ФРАГМЕНТ ТЕКСТА:
######

Дзанарделли просил Джолитти запять пост министра внутренних дел, и тот согласился. Фактически он направлял всю политику, но формально стал премьером только в ноябре 1903 г., когда Дзанарделли тяжело заболел и ушел в отставку. Джолитти считал, что в Италии существуют три настоящие политические силы: клерикальная, социалистическая и конституционная. Социалисты организуют пролетариат и руководят им. Многое из того, что они обещают народным массам, невозможно выполнить, и самые умные социалисты понимают, что все это — дело лишь далекого будущего. Тем не менее авторитет и влияние социалистов растут. Движение народных масс будет неуклонно крепнуть, ибо оно «происходит во всех цивилизованных странах и основано на принципе равенства между людьми». А поскольку никто не сможет помешать народным массам завоевать свою долю политического и экономического влияния, многое будет зависеть от поведения «конституционных сил». Джолитти прекрасно понимал, что лишь решительное изменение политики сможет сохранить конституционную монархию в новых исторических условиях, в противном случае почти неизбежна катастрофа.
Эту конституционную монархию многие итальянские историки называют «социалистической монархией». Кароччи, автор считающейся классической книги «Джолитти и джолиттианская эра», пишет: «Так называемая джолиттианская система, рассматриваемая в целом, базировалась на двух видах молчаливого сотрудничества: между промышленниками и рабочими, между правительством и социалистами. Этот второй вид сотрудничества был не только политическим осмыслением и выражением первого, но и чем-то более обширным. Он включал в себя и социалистические цитадели в Паданской низменности с их кооперативами, социалистической администрацией в местных муниципалитетах и также — хотя это было труднее — с государственными служащими-социалистами. Юг, по существу, из всего этого был исключен»{34}.
Кароччи пишет, что было еще два очень важных компонента «джолиттианской эры». Во-первых, парламентское консервативное большинство, представляющее главным образом Юг. Во-вторых, возраставшая поддержка организованных католических сил (мы об этом будем говорить дальше). «Эти два элемента как бы служили противовесом сотрудничеству с социалистами». Пользуясь ими, особенно первым, Джолитти умел добиваться желаемого. Кароччи признает, что это несколько схематично. Однако главные факторы определены точно.
Мы, говоря об «эре Джолитти», будем группировать материалы по возможности тематически, придерживаясь этих определений. Основные темы: социалистическое движение, католическое движение, националисты, культура в эпоху Джолитти. Разумеется, эти темы так или иначе связаны между собой, но все-таки известная условность налицо. Кроме того, неизбежны некоторые «темы внутри темы», например проблема меридионализма, с которой мы сейчас и начнем.

######

Элементы из источника данных:
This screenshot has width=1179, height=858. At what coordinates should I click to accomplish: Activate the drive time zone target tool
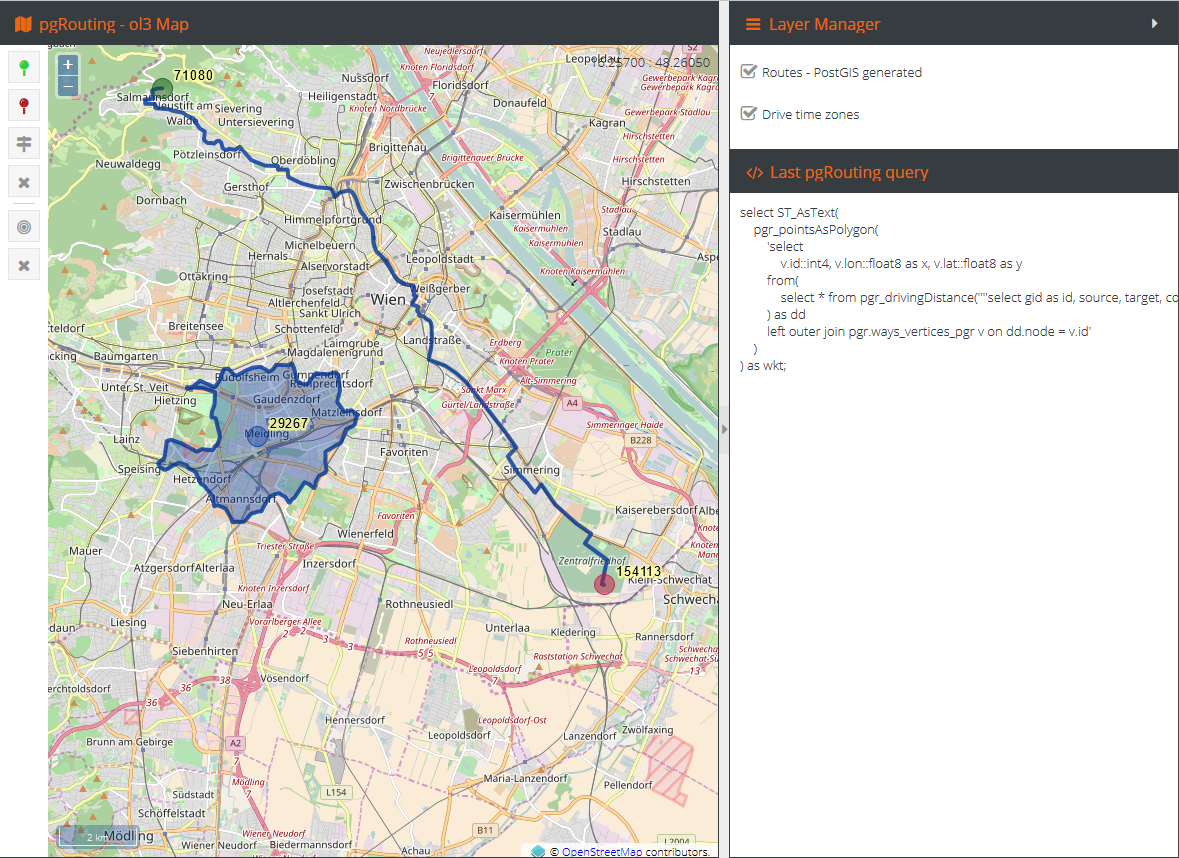coord(24,227)
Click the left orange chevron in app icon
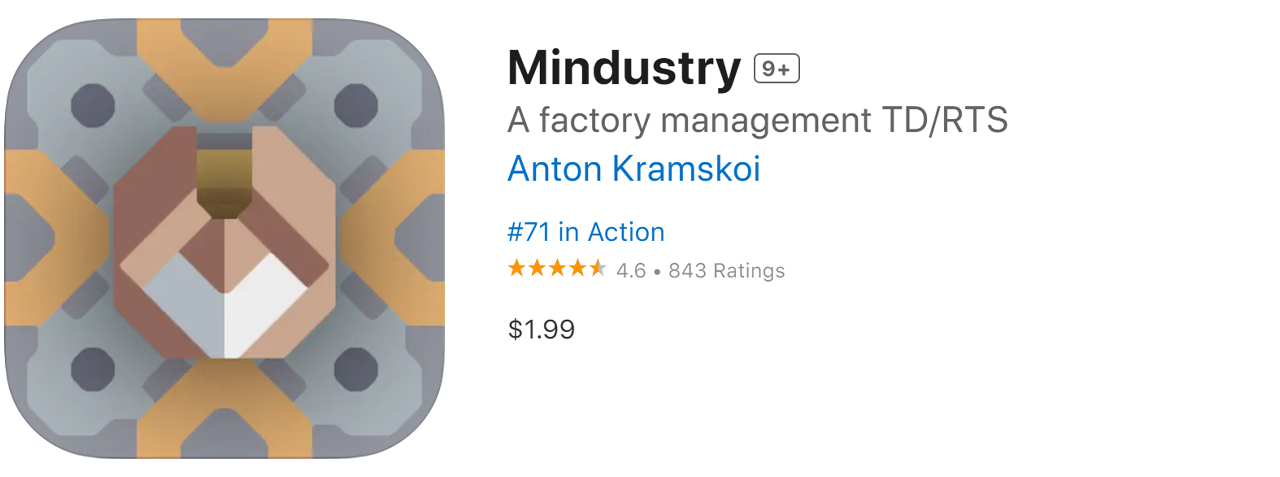1280x477 pixels. [x=45, y=238]
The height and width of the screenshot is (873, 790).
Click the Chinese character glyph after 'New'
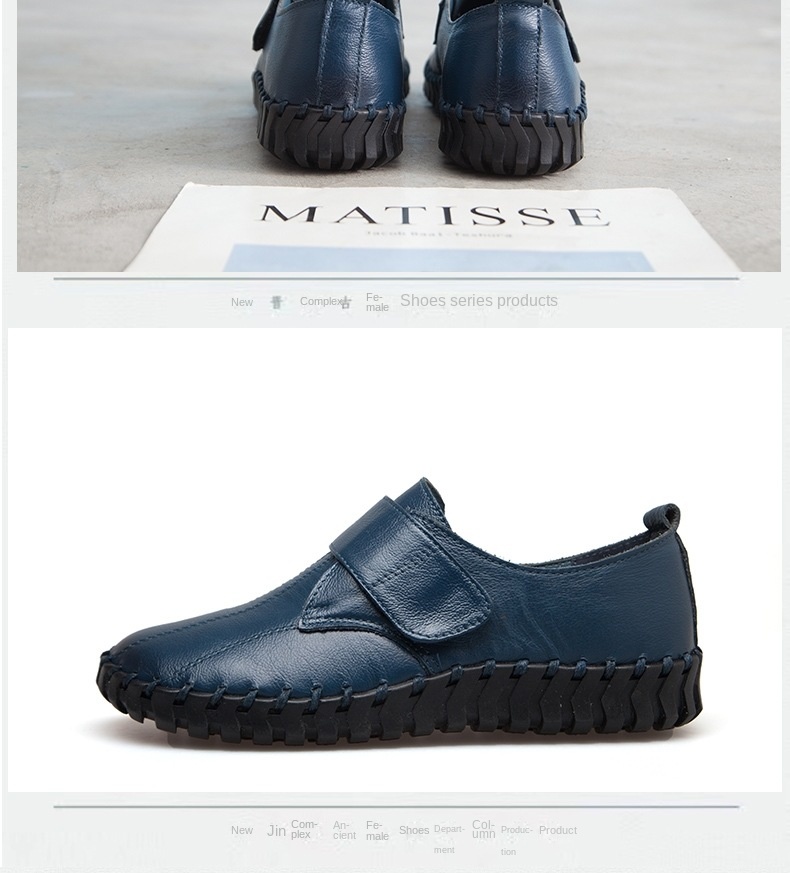pyautogui.click(x=276, y=302)
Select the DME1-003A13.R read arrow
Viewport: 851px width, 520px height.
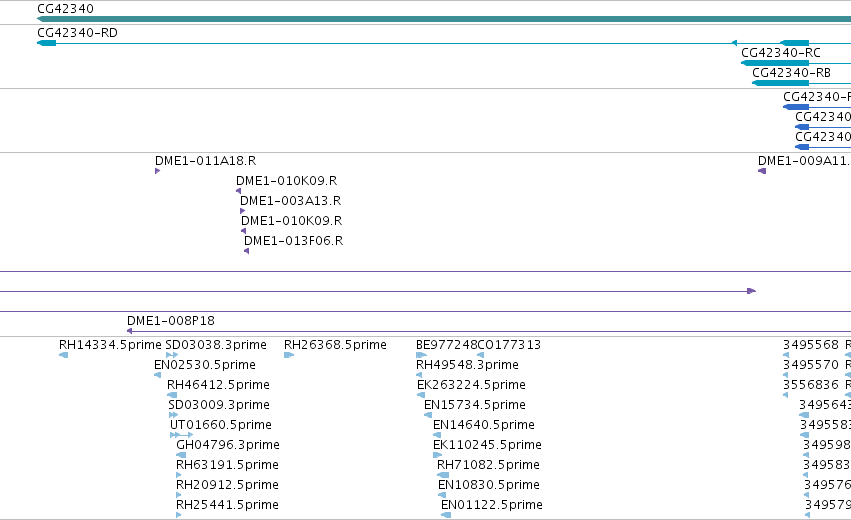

######

По фрагменту об эре Джолитти ответьте на вопросы:
(a) Когда Джолитти формально стал премьером?
(b) Какие три политические силы, по мнению Джолитти, существуют в Италии?
(c) Какие два компонента «джолиттианской эры», по Кароччи, служили противовесом сотрудничеству с социалистами?

(a) В ноябре 1903 г., когда Дзанарделли тяжело заболел и ушел в отставку.
(b) Клерикальная, социалистическая и конституционная.
(c) Парламентское консервативное большинство, представлявшее главным образом Юг, и возраставшая поддержка организованных католических сил.